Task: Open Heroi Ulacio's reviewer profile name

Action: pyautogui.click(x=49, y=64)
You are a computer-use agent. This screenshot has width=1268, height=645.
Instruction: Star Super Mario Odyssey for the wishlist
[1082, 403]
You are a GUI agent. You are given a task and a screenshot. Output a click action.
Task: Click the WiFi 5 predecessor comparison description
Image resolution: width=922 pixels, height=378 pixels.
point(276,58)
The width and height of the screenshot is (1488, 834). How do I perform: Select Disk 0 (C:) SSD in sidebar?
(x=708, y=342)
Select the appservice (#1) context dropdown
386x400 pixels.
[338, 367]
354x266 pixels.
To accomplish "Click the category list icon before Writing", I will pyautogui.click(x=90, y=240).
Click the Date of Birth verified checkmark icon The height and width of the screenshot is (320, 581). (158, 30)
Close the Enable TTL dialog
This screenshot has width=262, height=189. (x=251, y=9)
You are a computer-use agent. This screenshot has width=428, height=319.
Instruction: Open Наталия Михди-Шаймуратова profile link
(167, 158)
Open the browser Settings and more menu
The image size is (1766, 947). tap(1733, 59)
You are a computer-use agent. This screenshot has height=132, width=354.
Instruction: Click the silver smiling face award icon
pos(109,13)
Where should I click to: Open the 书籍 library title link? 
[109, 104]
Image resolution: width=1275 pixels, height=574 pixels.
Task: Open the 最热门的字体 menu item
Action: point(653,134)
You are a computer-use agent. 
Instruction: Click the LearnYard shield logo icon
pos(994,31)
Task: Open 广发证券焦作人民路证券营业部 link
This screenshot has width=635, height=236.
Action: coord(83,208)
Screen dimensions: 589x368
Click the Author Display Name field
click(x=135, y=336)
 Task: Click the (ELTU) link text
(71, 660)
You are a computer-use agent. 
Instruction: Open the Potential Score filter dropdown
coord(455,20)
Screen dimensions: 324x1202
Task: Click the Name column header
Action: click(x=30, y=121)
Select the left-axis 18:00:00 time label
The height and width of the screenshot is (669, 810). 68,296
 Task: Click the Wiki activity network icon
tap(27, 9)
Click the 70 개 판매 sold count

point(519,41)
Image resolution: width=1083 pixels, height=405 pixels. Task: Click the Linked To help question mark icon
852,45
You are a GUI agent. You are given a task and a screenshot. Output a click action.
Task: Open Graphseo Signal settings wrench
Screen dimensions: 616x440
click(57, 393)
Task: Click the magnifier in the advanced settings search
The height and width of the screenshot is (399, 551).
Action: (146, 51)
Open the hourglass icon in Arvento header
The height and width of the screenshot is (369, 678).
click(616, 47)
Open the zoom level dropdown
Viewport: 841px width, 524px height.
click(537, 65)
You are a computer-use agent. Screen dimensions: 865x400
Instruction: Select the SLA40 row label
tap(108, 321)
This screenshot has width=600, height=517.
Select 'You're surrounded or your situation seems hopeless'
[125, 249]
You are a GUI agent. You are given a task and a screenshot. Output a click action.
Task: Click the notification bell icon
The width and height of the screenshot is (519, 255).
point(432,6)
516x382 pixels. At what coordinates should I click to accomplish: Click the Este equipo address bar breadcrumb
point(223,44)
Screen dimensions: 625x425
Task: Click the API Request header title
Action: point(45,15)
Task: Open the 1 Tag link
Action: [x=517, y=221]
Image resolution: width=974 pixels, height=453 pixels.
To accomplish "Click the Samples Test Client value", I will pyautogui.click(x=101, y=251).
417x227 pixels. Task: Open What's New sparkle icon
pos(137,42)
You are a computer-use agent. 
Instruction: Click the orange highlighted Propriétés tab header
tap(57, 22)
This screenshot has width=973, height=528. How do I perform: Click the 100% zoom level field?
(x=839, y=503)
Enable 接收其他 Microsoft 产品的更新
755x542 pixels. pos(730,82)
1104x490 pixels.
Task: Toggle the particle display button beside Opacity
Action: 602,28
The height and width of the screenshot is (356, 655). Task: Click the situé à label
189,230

+++++

## Instructions to follow
Set down every line of the listing again, exactly.

## Result below
Task: Open Heroi Ulacio's reviewer profile name

Action: pyautogui.click(x=49, y=64)
You are a computer-use agent. This screenshot has width=1268, height=645.
Instruction: Star Super Mario Odyssey for the wishlist
[1082, 403]
You are a GUI agent. You are given a task and a screenshot. Output a click action.
Task: Click the WiFi 5 predecessor comparison description
Image resolution: width=922 pixels, height=378 pixels.
point(276,58)
The width and height of the screenshot is (1488, 834). How do I perform: Select Disk 0 (C:) SSD in sidebar?
(x=708, y=342)
Select the appservice (#1) context dropdown
386x400 pixels.
[338, 367]
354x266 pixels.
To accomplish "Click the category list icon before Writing", I will pyautogui.click(x=90, y=240).
Click the Date of Birth verified checkmark icon The height and width of the screenshot is (320, 581). (158, 30)
Close the Enable TTL dialog
This screenshot has width=262, height=189. (x=251, y=9)
You are a computer-use agent. This screenshot has width=428, height=319.
Instruction: Open Наталия Михди-Шаймуратова profile link
(167, 158)
Open the browser Settings and more menu
The image size is (1766, 947). tap(1733, 59)
You are a computer-use agent. This screenshot has height=132, width=354.
Instruction: Click the silver smiling face award icon
pos(109,13)
Where should I click to: Open the 书籍 library title link? 
[109, 104]
Image resolution: width=1275 pixels, height=574 pixels.
Task: Open the 最热门的字体 menu item
Action: point(653,134)
You are a computer-use agent. 
Instruction: Click the LearnYard shield logo icon
pos(994,31)
Task: Open 广发证券焦作人民路证券营业部 link
This screenshot has width=635, height=236.
Action: coord(83,208)
Screen dimensions: 589x368
Click the Author Display Name field
click(x=135, y=336)
 Task: Click the (ELTU) link text
(71, 660)
You are a computer-use agent. 
Instruction: Open the Potential Score filter dropdown
coord(455,20)
Screen dimensions: 324x1202
Task: Click the Name column header
Action: click(x=30, y=121)
Select the left-axis 18:00:00 time label
The height and width of the screenshot is (669, 810). 68,296
 Task: Click the Wiki activity network icon
tap(27, 9)
Click the 70 개 판매 sold count

point(519,41)
Image resolution: width=1083 pixels, height=405 pixels. Task: Click the Linked To help question mark icon
852,45
You are a GUI agent. You are given a task and a screenshot. Output a click action.
Task: Open Graphseo Signal settings wrench
Screen dimensions: 616x440
click(57, 393)
Task: Click the magnifier in the advanced settings search
The height and width of the screenshot is (399, 551).
Action: (146, 51)
Open the hourglass icon in Arvento header
The height and width of the screenshot is (369, 678).
click(616, 47)
Open the zoom level dropdown
Viewport: 841px width, 524px height.
click(537, 65)
You are a computer-use agent. Screen dimensions: 865x400
Instruction: Select the SLA40 row label
tap(108, 321)
This screenshot has width=600, height=517.
Select 'You're surrounded or your situation seems hopeless'
[125, 249]
You are a GUI agent. You are given a task and a screenshot. Output a click action.
Task: Click the notification bell icon
The width and height of the screenshot is (519, 255).
point(432,6)
516x382 pixels. At what coordinates should I click to accomplish: Click the Este equipo address bar breadcrumb
point(223,44)
Screen dimensions: 625x425
Task: Click the API Request header title
Action: point(45,15)
Task: Open the 1 Tag link
Action: [x=517, y=221]
Image resolution: width=974 pixels, height=453 pixels.
To accomplish "Click the Samples Test Client value", I will pyautogui.click(x=101, y=251).
417x227 pixels. Task: Open What's New sparkle icon
pos(137,42)
You are a computer-use agent. 
Instruction: Click the orange highlighted Propriétés tab header
tap(57, 22)
This screenshot has width=973, height=528. How do I perform: Click the 100% zoom level field?
(x=839, y=503)
Enable 接收其他 Microsoft 产品的更新
755x542 pixels. pos(730,82)
1104x490 pixels.
Task: Toggle the particle display button beside Opacity
Action: 602,28
The height and width of the screenshot is (356, 655). Task: Click the situé à label
189,230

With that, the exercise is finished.